*Assigned task*:
Take the lines below between the one holding "Click inside the" and the one holding "Task: Open The", inclusive, and copy them exactly. Add nothing.

*Records for the exercise*:
*** Begin section ***

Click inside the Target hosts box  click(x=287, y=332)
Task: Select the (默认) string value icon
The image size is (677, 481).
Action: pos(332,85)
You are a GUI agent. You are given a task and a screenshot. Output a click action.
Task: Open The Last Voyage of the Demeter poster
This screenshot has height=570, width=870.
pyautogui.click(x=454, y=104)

*** End section ***
*** Begin section ***

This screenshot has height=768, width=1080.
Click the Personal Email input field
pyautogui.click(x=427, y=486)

*** End section ***

*Solution*:
Click inside the Target hosts box  click(x=287, y=332)
Task: Select the (默认) string value icon
The image size is (677, 481).
Action: pos(332,85)
You are a GUI agent. You are given a task and a screenshot. Output a click action.
Task: Open The Last Voyage of the Demeter poster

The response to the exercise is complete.